200ft-lb isn't enough for 2wd - 400ft-lb total to the wheels will just barely pull a geo metro up a slight hill. 800 is much better but still on the low end. For reference, most compact cars, such as a Honda Civic make about 1500ft-lb peak in first gear.

I don't think anyone with an AC-50 starts out in 4th gear, which would be about 400ft-lb to the wheels. From what I've read even starting in 3rd is fairly slow.

On the other hand, I spent some time looking for a reduction gear sets appropriate for EVs and they're very hard to find. Diffs just don't have a high enough ratio unless you go with a really big motor. So eliminating it would be great, just make sure you can get a practical amount of torque otherwise there won't be a market. Speaking of which, the market might not be very big even if the motor does work unless you can convince OEMs to buy.


----------



## JimDanielson (Oct 19, 2008)

Thanks for the feedback. I guess I had misread the civic gear ratio chart. I will definitely look into increasing the torque for the 24 pole motor (too late to modify anything on the 12 pole, the stator gets in tomorrow). I am now thinking more like 6 or 7 hundred ftlbs per motor.

As for intended market, DIY is really just a short term plan while I work on finishing my other motor and talking to OEMs. I know that DIY will probably not offer a big enough market to survive.

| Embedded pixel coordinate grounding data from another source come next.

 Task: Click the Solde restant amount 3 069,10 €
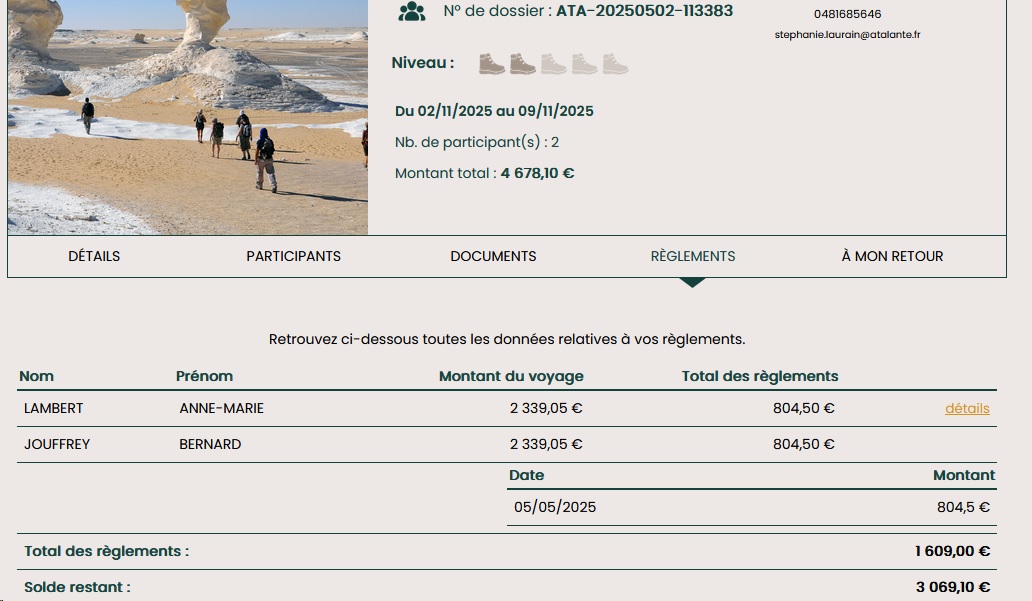(x=952, y=587)
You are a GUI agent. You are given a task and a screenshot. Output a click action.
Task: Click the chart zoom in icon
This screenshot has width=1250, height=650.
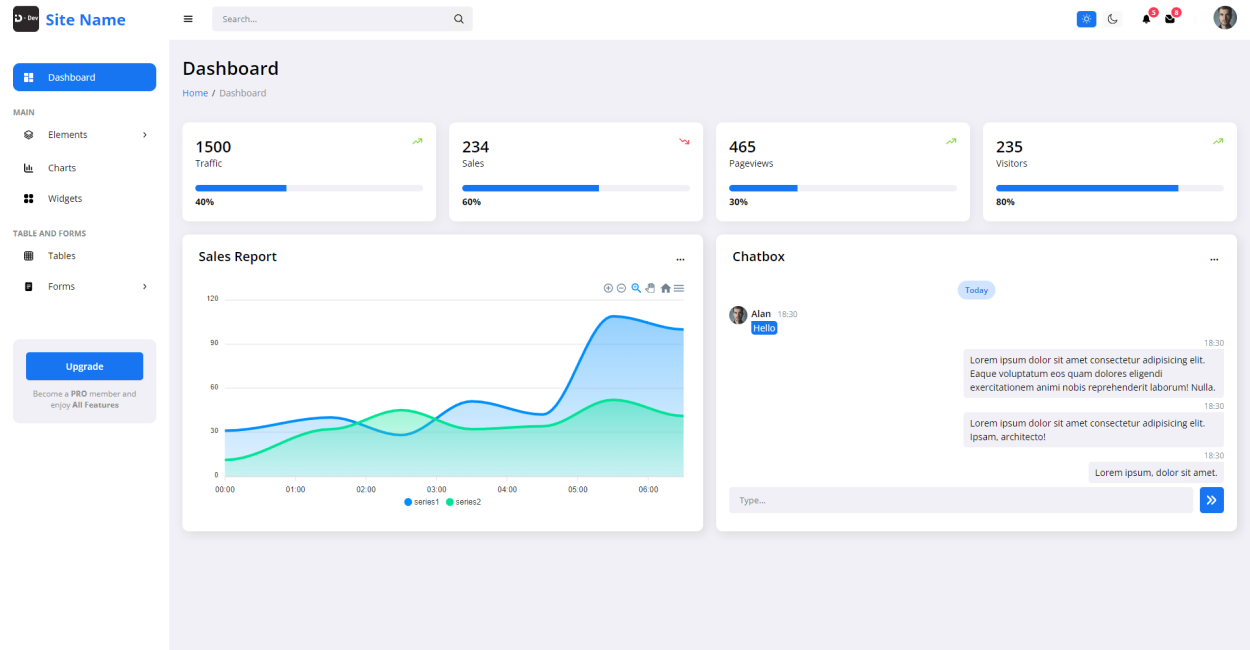(608, 288)
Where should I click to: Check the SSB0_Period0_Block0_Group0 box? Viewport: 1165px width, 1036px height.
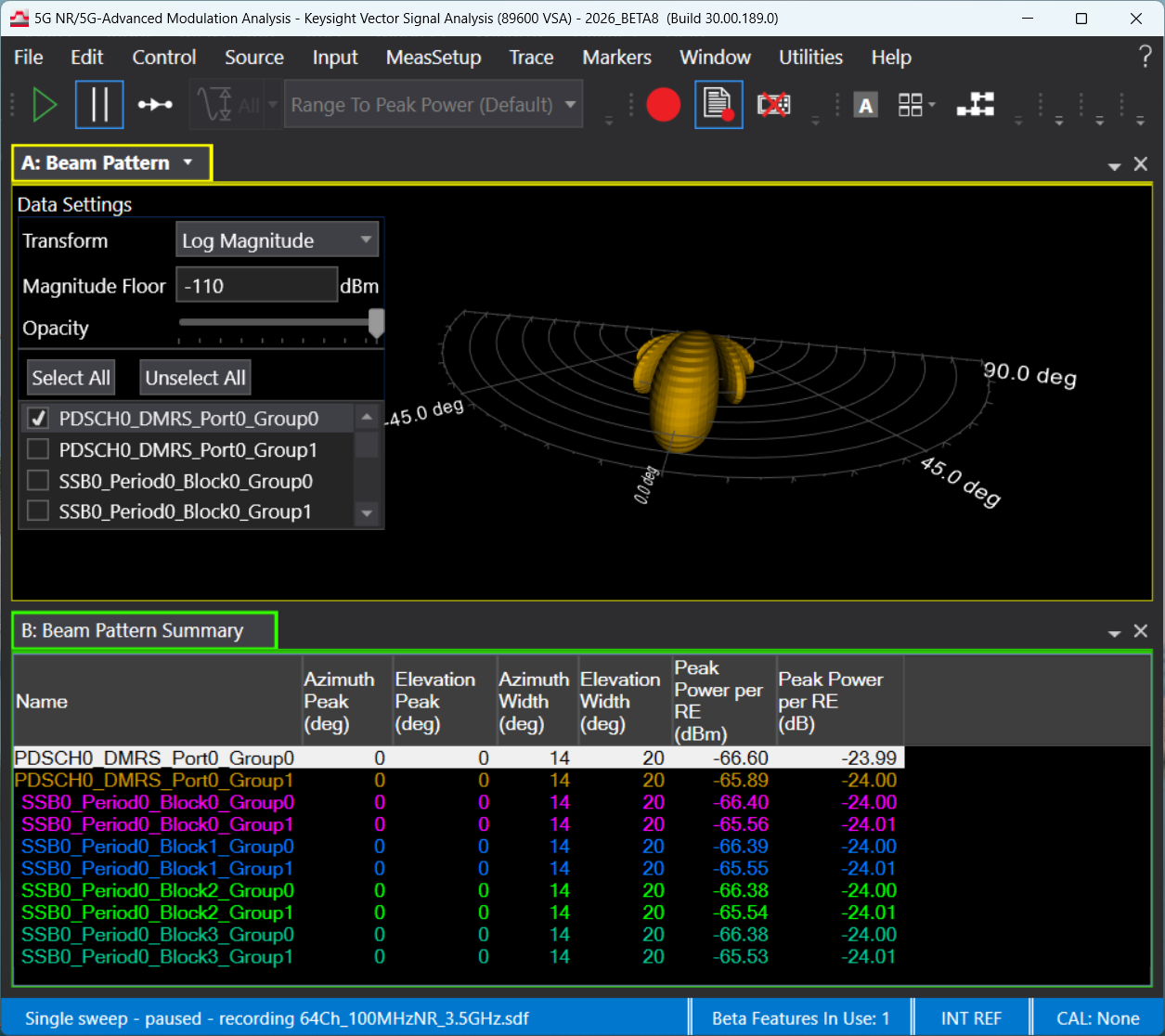tap(38, 481)
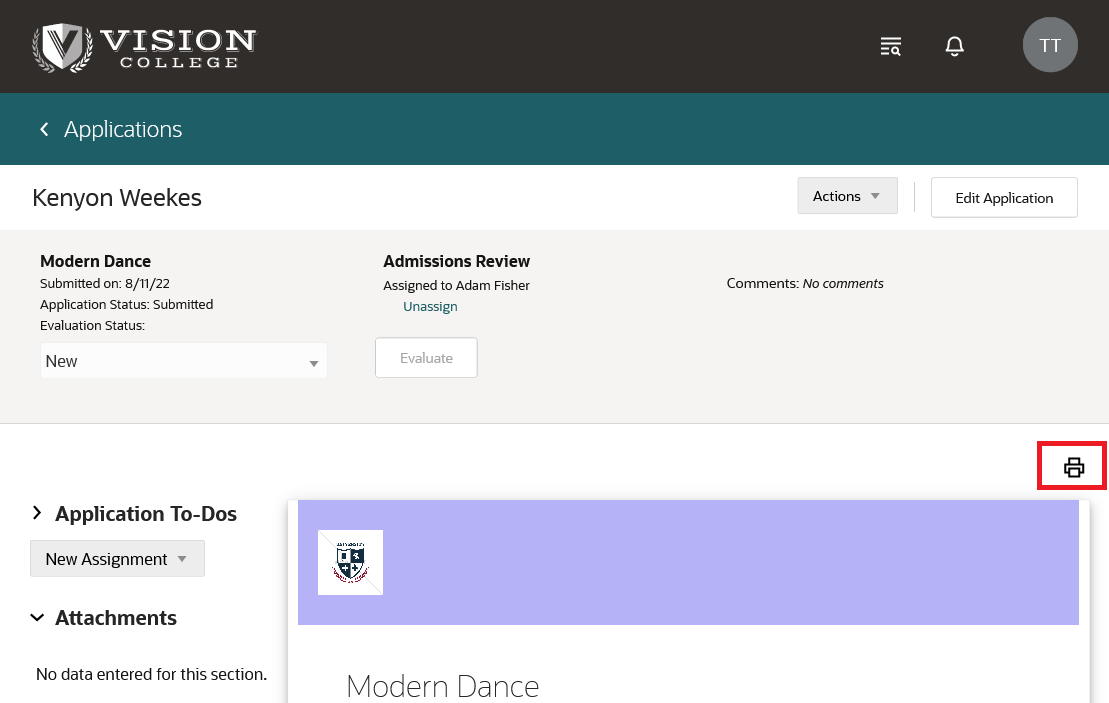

The other motor is an inductively powered synchronous machine. So, it should have advantages of efficiency similar to PM BLDC machines. But a much lower cost because permanent magnets end up being about half the cost in high power bldc motors. Proof of concept prototypes work, but I am far away from being able to manufacture it.


----------



## PStechPaul (May 1, 2012)

What may be needed is a two-speed planetary drive, which can switch from a reduction drive to a straight-through 1:1 drive by means of electrical actuators. It should be possible to get all the torque needed in the reduction mode, and then all the speed needed in the direct mode, with very little mechanical losses. I had thought about using a system like the old Sturmey-Archer 3 speed bicycle hub, which has reduction, direct drive, and overdrive modes. Here are details of the 2-speed drive: http://www.freshpatents.com/-dt20091001ptan20090247346.php

Maybe something like these:
http://www.axiom.org.za/Torque-Hub-Product-Selection-Guide.pdf

They're probably expensive.

I wonder if a six-phase motor might be the way to go for a high torque application? It was just a thought, but it seems that someone has done research on this and it greatly improves torque density, among other benefits. I just found it and have not read much of it, but if you have not wound the stator yet, this might be something to try:
http://lipo.ece.wisc.edu/2002pubs/2002_12.pdf


----------



## subcooledheatpump (Mar 5, 2012)

Heads up on the civic gear ratio chart, you multiply the gear ratio by the final drive 

Most cars first gear are something like 11:1 overall ratio 

The van that I converted had original first gear of 3.06:1 and final drive 3.73:1. 

So 3.06*3.73= 11.4

Torque from engine, 340 ft lbs* 11.4 =3880 ft lbs at the wheels. 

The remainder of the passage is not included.